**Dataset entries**

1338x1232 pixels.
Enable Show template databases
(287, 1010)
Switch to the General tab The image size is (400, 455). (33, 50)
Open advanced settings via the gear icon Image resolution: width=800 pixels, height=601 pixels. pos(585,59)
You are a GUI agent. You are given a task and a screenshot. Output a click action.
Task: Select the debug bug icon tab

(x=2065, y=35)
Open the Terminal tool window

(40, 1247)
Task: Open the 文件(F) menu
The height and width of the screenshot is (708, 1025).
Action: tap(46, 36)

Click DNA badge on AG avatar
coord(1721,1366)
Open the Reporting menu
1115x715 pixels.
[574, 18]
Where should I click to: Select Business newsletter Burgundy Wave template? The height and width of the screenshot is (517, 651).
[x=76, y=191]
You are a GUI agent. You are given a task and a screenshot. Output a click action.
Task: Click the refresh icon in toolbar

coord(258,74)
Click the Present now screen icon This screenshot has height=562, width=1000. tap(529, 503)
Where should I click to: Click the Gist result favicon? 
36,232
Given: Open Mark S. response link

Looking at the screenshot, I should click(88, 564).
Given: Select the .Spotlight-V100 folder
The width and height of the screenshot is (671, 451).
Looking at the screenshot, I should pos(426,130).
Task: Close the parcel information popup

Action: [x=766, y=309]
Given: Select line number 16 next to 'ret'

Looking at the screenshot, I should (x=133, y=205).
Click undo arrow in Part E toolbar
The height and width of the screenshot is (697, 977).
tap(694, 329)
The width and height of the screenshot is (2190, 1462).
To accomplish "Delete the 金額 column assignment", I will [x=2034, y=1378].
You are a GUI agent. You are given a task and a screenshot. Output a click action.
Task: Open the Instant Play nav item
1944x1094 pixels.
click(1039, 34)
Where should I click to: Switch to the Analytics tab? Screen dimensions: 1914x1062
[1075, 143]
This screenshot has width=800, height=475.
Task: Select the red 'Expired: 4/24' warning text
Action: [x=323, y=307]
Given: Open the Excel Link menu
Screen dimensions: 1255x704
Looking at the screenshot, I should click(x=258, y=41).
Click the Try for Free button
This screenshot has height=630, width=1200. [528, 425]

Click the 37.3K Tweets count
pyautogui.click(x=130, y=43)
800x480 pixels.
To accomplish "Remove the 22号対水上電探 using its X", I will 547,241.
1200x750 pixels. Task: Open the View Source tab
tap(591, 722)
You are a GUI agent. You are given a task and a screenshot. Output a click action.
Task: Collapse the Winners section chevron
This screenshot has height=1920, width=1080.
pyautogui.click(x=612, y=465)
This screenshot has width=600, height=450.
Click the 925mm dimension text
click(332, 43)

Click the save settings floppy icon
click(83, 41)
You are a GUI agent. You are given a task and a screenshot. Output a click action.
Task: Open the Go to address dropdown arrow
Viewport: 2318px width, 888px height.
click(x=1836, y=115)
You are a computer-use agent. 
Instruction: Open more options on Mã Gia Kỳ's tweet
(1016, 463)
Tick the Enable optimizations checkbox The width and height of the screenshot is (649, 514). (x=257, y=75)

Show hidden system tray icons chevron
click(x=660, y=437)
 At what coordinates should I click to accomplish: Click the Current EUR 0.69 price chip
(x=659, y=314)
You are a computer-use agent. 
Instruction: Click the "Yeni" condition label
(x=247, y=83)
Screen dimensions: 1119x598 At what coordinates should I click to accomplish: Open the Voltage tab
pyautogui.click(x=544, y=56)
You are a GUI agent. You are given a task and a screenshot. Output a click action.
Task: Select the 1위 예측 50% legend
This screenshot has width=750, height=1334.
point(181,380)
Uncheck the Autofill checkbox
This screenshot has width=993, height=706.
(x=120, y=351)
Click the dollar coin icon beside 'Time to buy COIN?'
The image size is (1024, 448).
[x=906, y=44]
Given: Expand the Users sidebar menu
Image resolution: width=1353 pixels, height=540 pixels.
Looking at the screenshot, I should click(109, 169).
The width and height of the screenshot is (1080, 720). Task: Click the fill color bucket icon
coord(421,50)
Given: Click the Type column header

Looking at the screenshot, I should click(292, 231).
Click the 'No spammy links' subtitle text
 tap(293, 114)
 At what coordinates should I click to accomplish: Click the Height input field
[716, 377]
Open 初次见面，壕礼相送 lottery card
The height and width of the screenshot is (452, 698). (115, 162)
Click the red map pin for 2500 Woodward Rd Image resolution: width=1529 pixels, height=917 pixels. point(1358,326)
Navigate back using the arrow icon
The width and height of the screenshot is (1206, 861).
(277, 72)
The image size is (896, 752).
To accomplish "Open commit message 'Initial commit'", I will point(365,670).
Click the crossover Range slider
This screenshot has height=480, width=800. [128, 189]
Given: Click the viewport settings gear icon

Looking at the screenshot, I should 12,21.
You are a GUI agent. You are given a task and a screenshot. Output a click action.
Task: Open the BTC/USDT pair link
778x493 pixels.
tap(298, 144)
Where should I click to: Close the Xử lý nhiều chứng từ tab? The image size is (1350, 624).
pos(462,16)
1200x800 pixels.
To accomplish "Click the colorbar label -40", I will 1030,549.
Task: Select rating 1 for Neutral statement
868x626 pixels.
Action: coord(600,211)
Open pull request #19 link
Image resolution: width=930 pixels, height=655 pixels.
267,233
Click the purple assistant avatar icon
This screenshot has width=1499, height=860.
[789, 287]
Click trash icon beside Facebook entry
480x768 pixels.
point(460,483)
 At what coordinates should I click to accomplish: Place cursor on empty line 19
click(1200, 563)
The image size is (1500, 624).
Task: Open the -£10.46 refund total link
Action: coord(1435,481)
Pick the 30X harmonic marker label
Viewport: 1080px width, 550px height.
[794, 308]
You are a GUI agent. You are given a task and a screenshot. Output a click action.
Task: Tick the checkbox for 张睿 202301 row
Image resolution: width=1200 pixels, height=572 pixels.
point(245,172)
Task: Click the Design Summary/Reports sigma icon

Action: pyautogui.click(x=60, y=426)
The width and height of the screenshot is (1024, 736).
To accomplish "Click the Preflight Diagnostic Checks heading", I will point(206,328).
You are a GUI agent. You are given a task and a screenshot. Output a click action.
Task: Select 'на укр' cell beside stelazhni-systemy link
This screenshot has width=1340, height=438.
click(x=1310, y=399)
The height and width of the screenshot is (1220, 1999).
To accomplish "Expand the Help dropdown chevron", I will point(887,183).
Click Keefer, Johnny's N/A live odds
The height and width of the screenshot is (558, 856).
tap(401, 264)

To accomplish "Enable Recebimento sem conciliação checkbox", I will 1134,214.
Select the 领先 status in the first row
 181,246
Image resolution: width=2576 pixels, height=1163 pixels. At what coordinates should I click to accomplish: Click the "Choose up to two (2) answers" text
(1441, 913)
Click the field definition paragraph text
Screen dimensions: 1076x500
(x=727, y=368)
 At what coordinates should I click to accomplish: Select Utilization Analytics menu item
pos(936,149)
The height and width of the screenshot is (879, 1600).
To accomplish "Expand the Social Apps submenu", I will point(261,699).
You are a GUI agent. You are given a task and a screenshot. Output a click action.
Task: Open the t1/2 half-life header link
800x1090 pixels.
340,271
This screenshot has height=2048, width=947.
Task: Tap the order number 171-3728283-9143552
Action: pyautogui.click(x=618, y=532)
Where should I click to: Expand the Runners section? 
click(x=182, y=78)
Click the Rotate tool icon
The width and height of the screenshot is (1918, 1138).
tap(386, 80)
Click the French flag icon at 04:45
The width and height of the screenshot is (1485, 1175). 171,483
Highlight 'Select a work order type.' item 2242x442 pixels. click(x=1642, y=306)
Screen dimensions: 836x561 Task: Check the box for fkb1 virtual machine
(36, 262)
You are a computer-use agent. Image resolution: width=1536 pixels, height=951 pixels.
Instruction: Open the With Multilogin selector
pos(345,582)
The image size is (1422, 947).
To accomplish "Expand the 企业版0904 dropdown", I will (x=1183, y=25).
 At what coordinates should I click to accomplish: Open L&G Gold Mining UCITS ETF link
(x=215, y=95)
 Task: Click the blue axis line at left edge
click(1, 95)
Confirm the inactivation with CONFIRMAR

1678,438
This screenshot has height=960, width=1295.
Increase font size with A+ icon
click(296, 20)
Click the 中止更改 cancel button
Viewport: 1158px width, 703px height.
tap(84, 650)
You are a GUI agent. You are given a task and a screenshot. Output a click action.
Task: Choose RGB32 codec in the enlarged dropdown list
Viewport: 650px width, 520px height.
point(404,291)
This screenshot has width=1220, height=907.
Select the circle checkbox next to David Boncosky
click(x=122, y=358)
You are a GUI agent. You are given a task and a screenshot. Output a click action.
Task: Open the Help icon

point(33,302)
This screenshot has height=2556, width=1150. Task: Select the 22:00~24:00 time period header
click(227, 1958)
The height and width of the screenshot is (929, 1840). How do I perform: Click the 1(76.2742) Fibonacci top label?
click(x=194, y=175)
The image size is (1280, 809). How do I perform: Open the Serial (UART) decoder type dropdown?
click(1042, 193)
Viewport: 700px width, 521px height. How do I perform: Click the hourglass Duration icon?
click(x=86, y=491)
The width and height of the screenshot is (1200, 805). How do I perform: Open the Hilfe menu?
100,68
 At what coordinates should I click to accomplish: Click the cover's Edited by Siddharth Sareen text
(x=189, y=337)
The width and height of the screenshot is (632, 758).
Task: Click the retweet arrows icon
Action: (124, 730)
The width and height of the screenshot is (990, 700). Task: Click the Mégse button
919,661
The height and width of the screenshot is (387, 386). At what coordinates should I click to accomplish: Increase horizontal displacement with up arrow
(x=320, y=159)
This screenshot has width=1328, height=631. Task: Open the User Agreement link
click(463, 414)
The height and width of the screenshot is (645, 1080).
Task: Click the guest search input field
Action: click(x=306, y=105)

**What to work on**
Copy out every line from the data above that has "Tick" in it.

**Written answer**
Tick the Enable optimizations checkbox The width and height of the screenshot is (649, 514). (x=257, y=75)
Task: Tick the checkbox for 张睿 202301 row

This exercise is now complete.